DTC Revision Beneficial for Realty

Significant Changes in the Direct Tax Code (DTC)

On June 15, the revised draft for the Direct Tax Code was released. This initiative by the Indian government aims to simplify the current income tax laws. The government is awaiting parliamentary approval to implement the code starting April 1, 2011.

Key Changes Affecting Real Estate

Short-term Capital Gains: The draft proposes taxation on any gain or loss made from the sale of an asset within a year of purchase.

Long-term Capital Gains: After one year of purchase, the taxation policy on any gain or loss from the sale of an asset will align with the long-term capital gains tax policy.

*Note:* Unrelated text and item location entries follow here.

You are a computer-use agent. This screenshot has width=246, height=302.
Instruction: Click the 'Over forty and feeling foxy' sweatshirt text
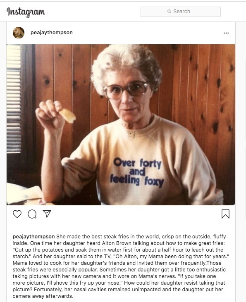[x=137, y=172]
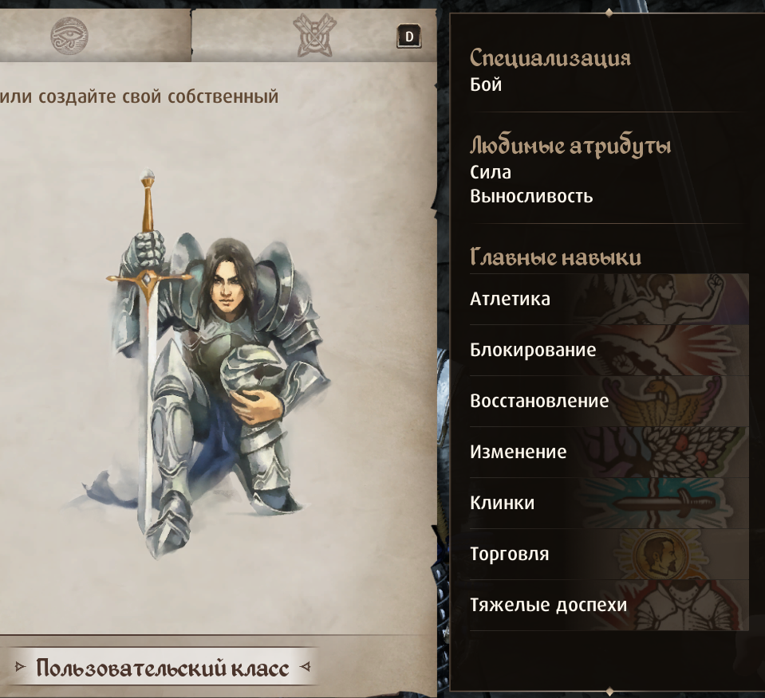Click the Пользовательский класс button
Viewport: 765px width, 698px height.
click(x=163, y=667)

As per the draft code, starting from April 1, 2011, the discount rate calculation will no longer consider April 1, 1981; instead, April 1, 2000, will be used as the reference date.

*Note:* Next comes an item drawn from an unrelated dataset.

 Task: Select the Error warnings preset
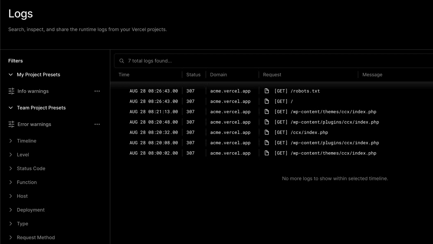34,124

Rental Income Taxation Policy: The proposed code suggests that the gross rent should be calculated based on the actual rent received or receivable during the financial year.

Home Loan Interest Rates: The draft DTC plans to continue deducting tax on the interest paid on home loans up to Rs 1.5 lakh for the construction or purchase of residential property.

Self Occupied House Property: Self-occupied house properties (those not let out) will be eligible for a tax deduction of up to Rs 1.5 lakh on account of interest.

Impact on Home Buyers and Owners

This revised draft code of the DTC appears to be a significant benefit for home buyers and homeowners. The revisions seem advantageous for all stakeholders, including investors and developers.